Reste donc des écueils, qui empêchent le développement de cette technologie et son bon usage pour les personnes âgées. Malgré les évolutions notables dans le design, les dispositifs de géolocalisation sont toujours considérés par les usagers comme intrusifs et stigmatisants. Leurs coûts sont encore élévés et ils présentent des limites ergonomiques. Ainsi de certains systèmes de géolocalisation, qui ne peuvent être utilisés conjointement à l’intérieur et à l’extérieur d’un bâtiment. Ainsi, aussi, des difficultés à trouver des batteries : les plus performantes, comme celles au lithium étant souvent à la fois plus onéreuses et plus lourdes, ce qui peut avoir des conséquences délétères sur les os et les muscles des personnes âgées.
Testés par un banc d’ergothérapeutes, pour l’Institut national de la consommation (INC) en partenariat avec la Fondation Maif, et paru en novembre 2011 dans 60 millions de consommateurs, 8 appareils de géolocalisation différents ont d’ailleurs été jugés inadaptés aux difficultés que rencontrent les personnes désorientées… Insuffisances techniques, mais aussi qualité de service et contrats quelque peu flous étaient alors pointés.

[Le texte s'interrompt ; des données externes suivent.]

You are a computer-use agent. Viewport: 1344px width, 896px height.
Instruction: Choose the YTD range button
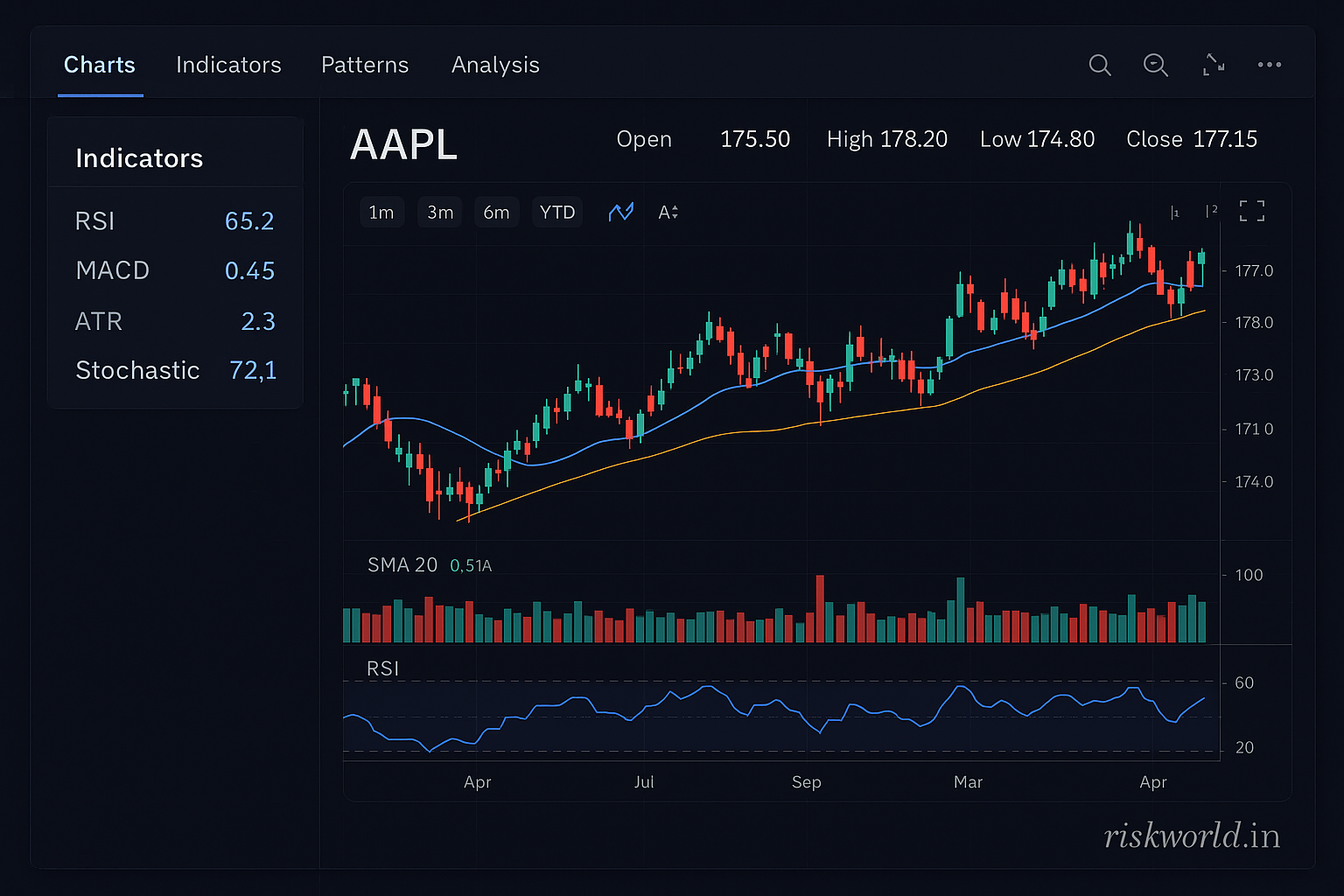(x=557, y=213)
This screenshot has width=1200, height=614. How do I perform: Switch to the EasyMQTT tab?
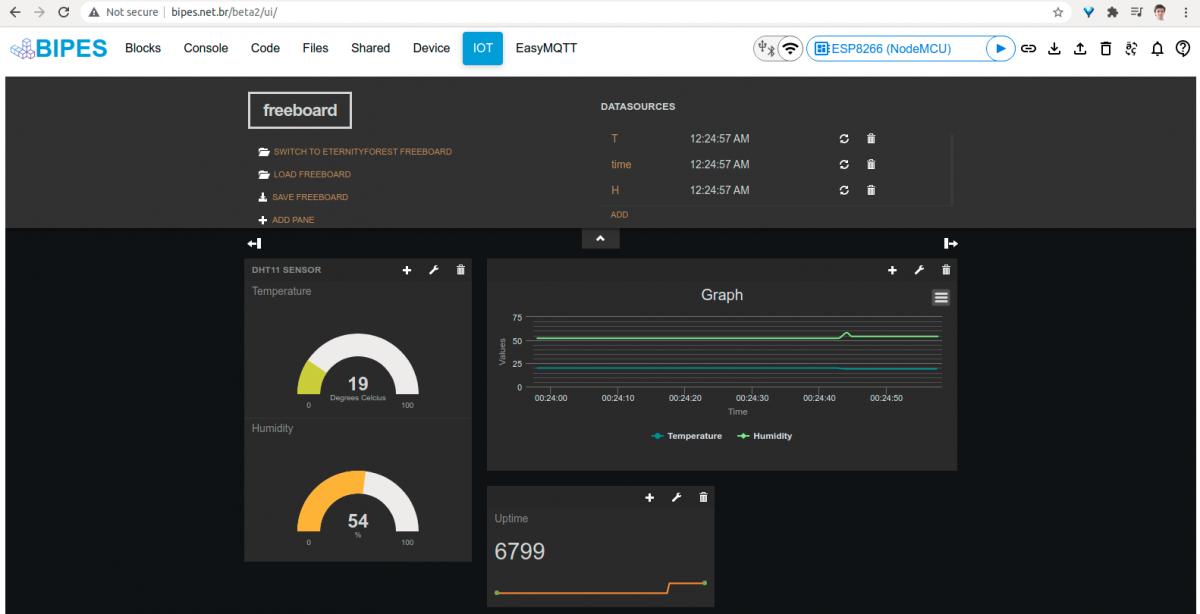546,47
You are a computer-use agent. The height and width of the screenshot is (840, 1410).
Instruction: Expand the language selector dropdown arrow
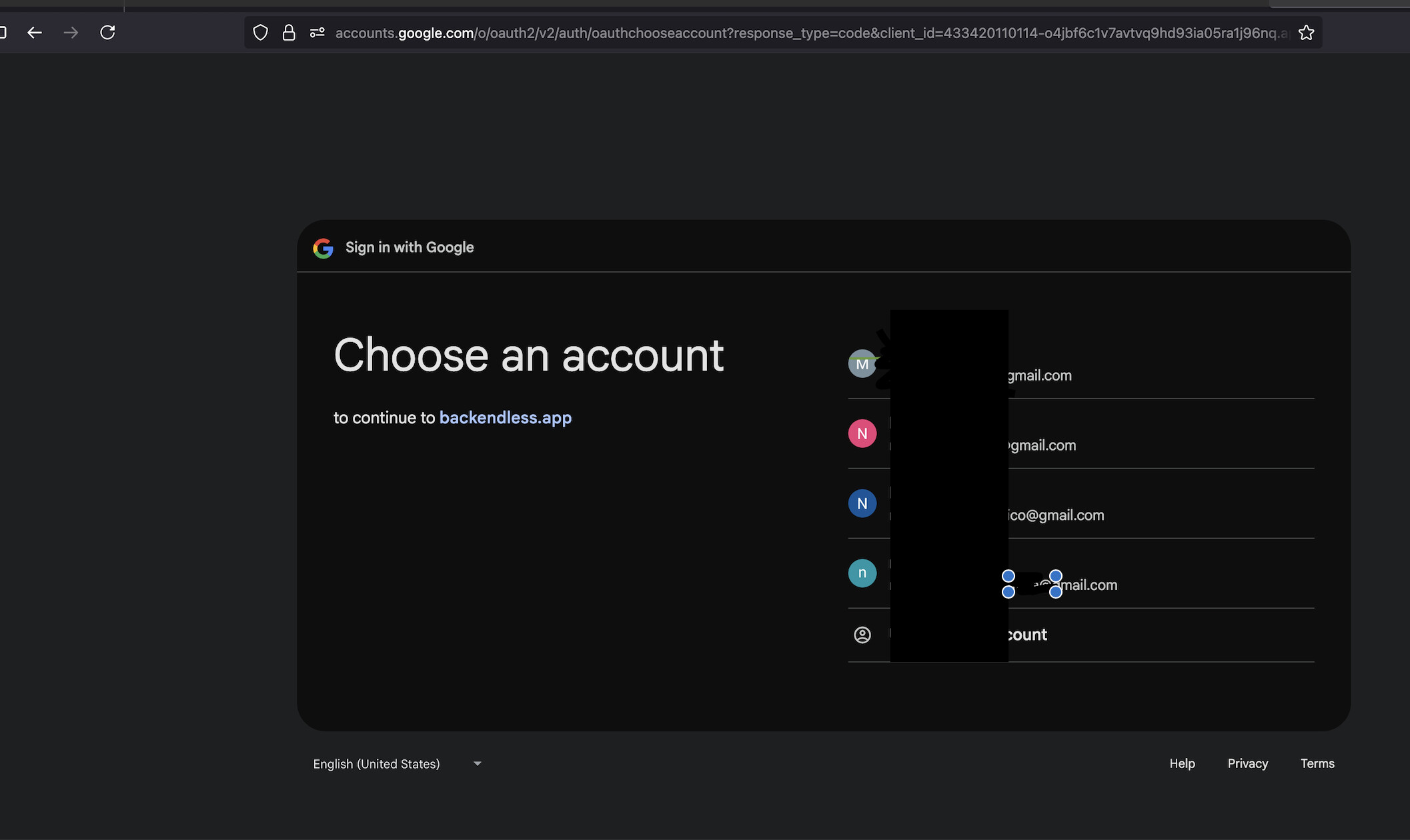[477, 764]
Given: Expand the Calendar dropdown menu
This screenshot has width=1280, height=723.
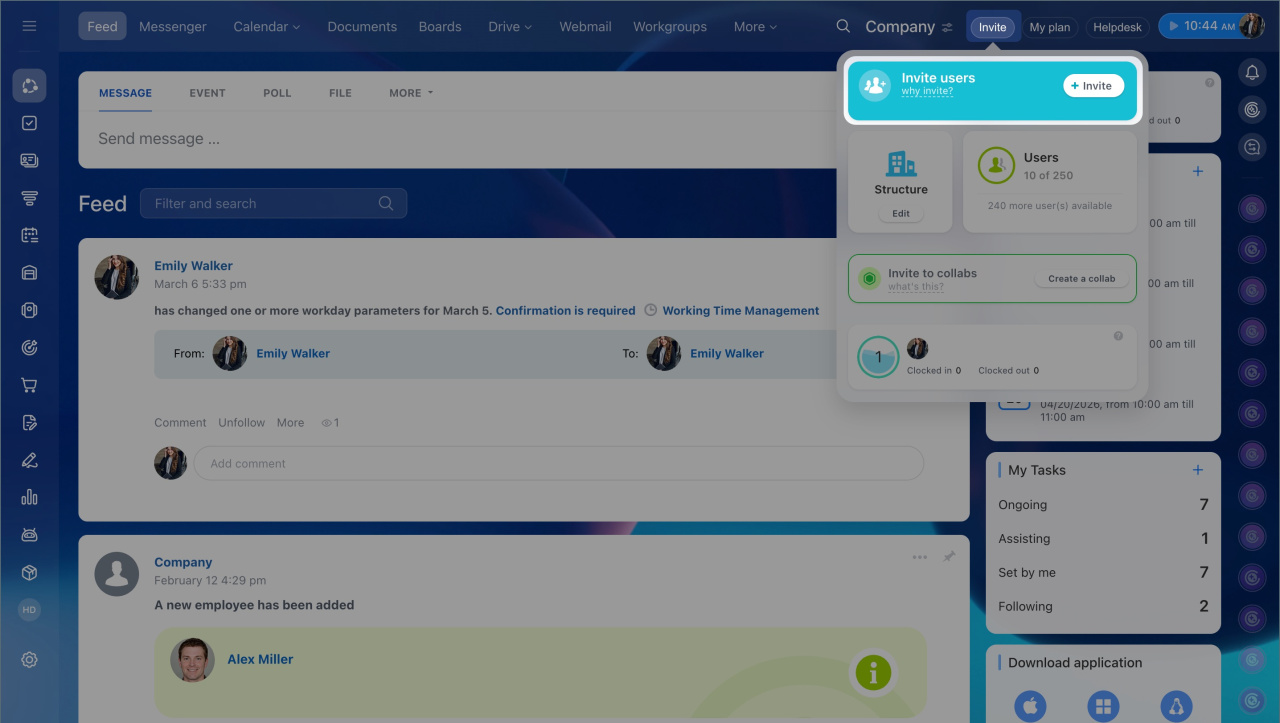Looking at the screenshot, I should [x=266, y=27].
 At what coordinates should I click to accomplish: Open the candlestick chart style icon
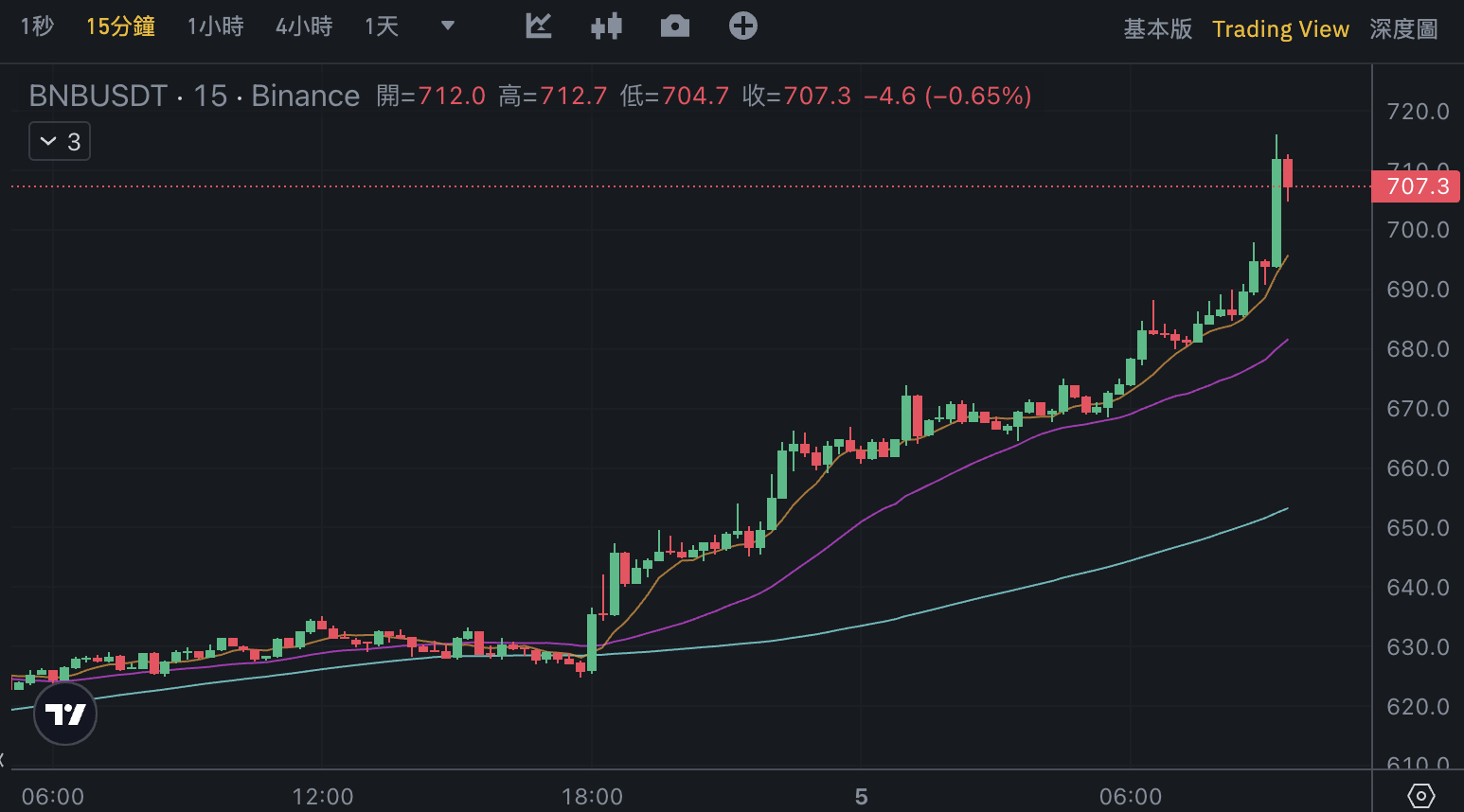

Pour sa part, Benjamin Zimmer, responsable développement et innovation de l’association Sol’iage, qui regroupe des industriels, estime que la « véritable problématique des systèmes de géolocalisation, à l’heure actuelle » est aussi la faible connaissance de ces produits par les établissements et le grand public. « L’enjeu est donc de les sensibiliser à leur existence et aux services qu’ils rendent.»
Et le domicile dans tout ça ?
Reste, et il est dommage qu’il demeure le grand oublié dans cette affaire, l’épineux problème de l’errance des personnes âgées qui vivent chez elle. Car selon une enquête récemment réalisée par la Fondation Médéric Alzheimer (lire notre article « SAD : ce que révèle l’accompagnement Alzheimer »), 65% des services avouent en effet avoir été contraints de restreindre la liberté d’action ou de mouvement des personnes malades aidées, en fermant à clef la porte d’entrée, notamment. En tous cas, le domicile intéresse clairement les industriels, souffle Benjamin Zimmer, qui réfléchissent actuellement à la façon de commercialiser les appareils de géolocalisation.